Menu

#1815 [regression] Node.removeChild() can throw "XMLDocument cannot be cast to HTMLDocument"

Latest SVN
closed
None
1
2016-08-25
2016-08-25
No

This regression was introduced in HtmlUnit 2.19. Calling Node.removeChild() can result in the following exception being thrown:

com.gargoylesoftware.htmlunit.ScriptException: Exception invoking removeChild
    at com.gargoylesoftware.htmlunit.javascript.JavaScriptEngine$HtmlUnitContextAction.run(JavaScriptEngine.java:883)
    at net.sourceforge.htmlunit.corejs.javascript.Context.call(Context.java:628)
    at net.sourceforge.htmlunit.corejs.javascript.ContextFactory.call(ContextFactory.java:513)
    at com.gargoylesoftware.htmlunit.javascript.JavaScriptEngine.callFunction(JavaScriptEngine.java:815)
    at com.gargoylesoftware.htmlunit.javascript.host.xml.XMLHttpRequest.executeListenerEvent(XMLHttpRequest.java:324)
    at com.gargoylesoftware.htmlunit.javascript.host.xml.XMLHttpRequest.setState(XMLHttpRequest.java:239)
    at com.gargoylesoftware.htmlunit.javascript.host.xml.XMLHttpRequest.doSend(XMLHttpRequest.java:789)
    at com.gargoylesoftware.htmlunit.javascript.host.xml.XMLHttpRequest.access$0(XMLHttpRequest.java:690)
    at com.gargoylesoftware.htmlunit.javascript.host.xml.XMLHttpRequest$1.run(XMLHttpRequest.java:644)
   <<snip>>
Caused by: java.lang.RuntimeException: Exception invoking removeChild
   <<snip>>
Caused by: java.lang.ClassCastException: com.gargoylesoftware.htmlunit.javascript.host.xml.XMLDocument cannot be cast to com.gargoylesoftware.htmlunit.javascript.host.html.HTMLDocument
    at com.gargoylesoftware.htmlunit.html.HtmlElement.detach(HtmlElement.java:1343)
    at com.gargoylesoftware.htmlunit.html.DomNode.remove(DomNode.java:1154)
    at com.gargoylesoftware.htmlunit.javascript.host.dom.Node.removeChild(Node.java:386)
    at sun.reflect.NativeMethodAccessorImpl.invoke0(Native Method)
   <<snip>>

This happens at this line when the parent is an XMLDocument and the child is a subclass of HtmlElement.

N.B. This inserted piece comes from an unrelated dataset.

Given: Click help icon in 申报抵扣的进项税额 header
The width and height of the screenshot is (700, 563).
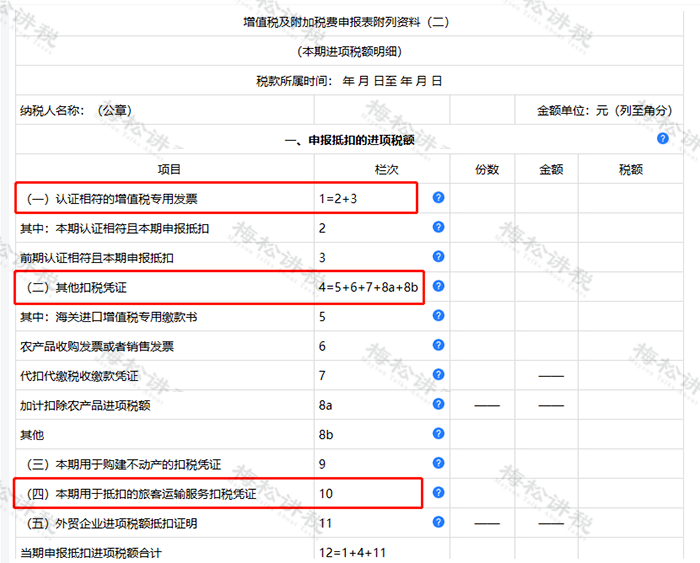Looking at the screenshot, I should pyautogui.click(x=662, y=138).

This in turn occurs when an XHTML document is retrieved through XMLHttpRequest. This is the only time xml nodes are parsed as html elements.

The bug is likely due to the assumption that HtmlElement.getPage() always returns an HTMLDocument. This does not appear to be the case for XHTML and check are probably needed.

Steps to reproduce

Here are test files I used:

test1.html

<!DOCTYPE html>
<html>
<head>
<script type="text/javascript">
function test() {
    var xhr = new XMLHttpRequest();
    xhr.onload = function (e) {
        console.log("onload: " + e);
        var xml = xhr.responseXML;
        console.log("firstChild: " + xml.firstChild)
        console.log("firstChild.nodeName: " + xml.firstChild.nodeName)
        console.log("firstChild.parentNode: " + xml.firstChild.parentNode)
        xml.removeChild(xml.firstChild)
        console.log("firstChild: " + xml.firstChild)
    }
    xhr.onerror = function (e) {
        console.log("onerror: " + e);
    }
    xhr.open("GET", "test1.xml");
    console.log("sending")
    xhr.send();
}
</script>
</head>
<body>
<input type="button" onclick="test()" value="test"/>
</body>
</html>

test1.xml

<?xml version="1.0"?>
<html xmlns="http://www.w3.org/1999/xhtml">
</html>
        try (WebClient wc = new WebClient()) {
            List<String> alerts = new ArrayList<>();
            wc.setAlertHandler(new CollectingAlertHandler(alerts));

            HtmlPage p = wc.getPage("http://.../test1.html");
            p.executeJavaScript("console.log = function (s) { alert(s) }");

            p.<HtmlButtonInput>getFirstByXPath("//input[@type='button' and @value='test']").click();
            wc.waitForBackgroundJavaScriptStartingBefore(1);

            final String[] expected = {
                    "sending",
                    "onload: [object ProgressEvent]",
                    "firstChild: [object HTMLHtmlElement]",
                    "firstChild.nodeName: html",
                    "firstChild.parentNode: [object HTMLDocument]",
                    "firstChild: [object HTMLHtmlElement]",
            };
            assertEquals(StringUtils.join(expected, "\n"), StringUtils.join(alerts, "\n"));
        }

Some more details

  • I needed to upload test1.html and test1.xml to a web server to get XMLHttpRequest to work. YMMV.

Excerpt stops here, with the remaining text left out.